Document segment.
Oil spills are environmental disasters provoked by human activities. They are described as the release of a liquid petroleum hydrocarbon into the environment, especially marine areas (Briggs and Briggs 2018), originated in refineries, oil tankers that have an accident or “clean” their tanks in the ocean, and operative discharge from ships (Huz, Lastra, and López 2018; Brekke and Solberg 2005). Indeed, considering the pollution by liquid petroleum, the illicit outflow of ballast and tank-cleaning oily residues from oil tankers and ships are the main causes contributing to the contamination of seas and oceans (Huz et al. 2018; Ansell et al. 2001). Oil spills have major economic, ecological, and social impacts (Negreiros et al. 2022), which are costly to companies due to the waste of spilled oil and fines imposed by the government for pollution (Singh et al. 2020; Krata and Jachowski 2020; Krestenitis et al. 2019b; Beyer et al. 2016). Indeed, as an ecological concern, the disasters lead to consequences affecting much of the natural marine environment (Krata and Jachowski 2020), (Krestenitis et al. 2019a) and even human health (Webler and Lord 2010; D’Andrea and Reddy 2018). Thus, early detection and immediate warning of the oil spill become crucial to attenuate the environmental consequences, control oil dispersion, and ensure human lives are not in danger (Ribeiro et al. 2020).

Work to be completed. According to the oil spill passage, why are oil spills costly to companies? Answer in one to three sentences.

Information shown.
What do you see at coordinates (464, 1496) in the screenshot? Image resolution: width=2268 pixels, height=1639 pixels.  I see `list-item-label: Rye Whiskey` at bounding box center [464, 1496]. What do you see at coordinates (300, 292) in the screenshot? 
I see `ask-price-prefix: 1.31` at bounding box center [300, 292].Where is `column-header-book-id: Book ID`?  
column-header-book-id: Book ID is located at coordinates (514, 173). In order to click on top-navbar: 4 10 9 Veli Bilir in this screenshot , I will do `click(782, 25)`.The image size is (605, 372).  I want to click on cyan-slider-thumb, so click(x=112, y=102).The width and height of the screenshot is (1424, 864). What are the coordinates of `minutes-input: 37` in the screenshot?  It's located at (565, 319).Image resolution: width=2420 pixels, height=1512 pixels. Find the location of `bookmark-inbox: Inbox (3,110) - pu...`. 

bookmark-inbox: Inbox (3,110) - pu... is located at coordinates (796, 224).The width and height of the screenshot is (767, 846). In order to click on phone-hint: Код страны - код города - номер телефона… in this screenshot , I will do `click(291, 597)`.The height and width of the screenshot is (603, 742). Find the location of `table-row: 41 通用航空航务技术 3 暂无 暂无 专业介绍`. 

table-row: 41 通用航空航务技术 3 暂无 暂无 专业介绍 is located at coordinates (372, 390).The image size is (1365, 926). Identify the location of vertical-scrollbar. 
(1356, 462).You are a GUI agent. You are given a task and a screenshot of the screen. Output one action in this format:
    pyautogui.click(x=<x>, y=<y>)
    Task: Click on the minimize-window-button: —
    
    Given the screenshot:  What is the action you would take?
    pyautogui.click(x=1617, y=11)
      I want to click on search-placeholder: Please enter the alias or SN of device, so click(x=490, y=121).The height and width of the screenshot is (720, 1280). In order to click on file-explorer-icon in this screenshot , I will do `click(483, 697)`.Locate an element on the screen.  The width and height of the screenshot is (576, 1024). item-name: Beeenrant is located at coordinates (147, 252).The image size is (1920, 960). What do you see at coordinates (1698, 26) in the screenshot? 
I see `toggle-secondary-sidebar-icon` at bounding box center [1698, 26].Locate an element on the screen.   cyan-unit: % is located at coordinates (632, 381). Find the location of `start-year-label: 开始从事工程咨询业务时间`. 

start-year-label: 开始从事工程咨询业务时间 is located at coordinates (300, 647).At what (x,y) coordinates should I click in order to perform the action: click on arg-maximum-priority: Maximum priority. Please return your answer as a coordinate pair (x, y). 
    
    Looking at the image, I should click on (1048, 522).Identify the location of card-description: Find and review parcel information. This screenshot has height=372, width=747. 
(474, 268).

Response to this task. Oil spills are costly to companies because of the waste of the spilled oil. Companies also pay fines that the government imposes for the pollution.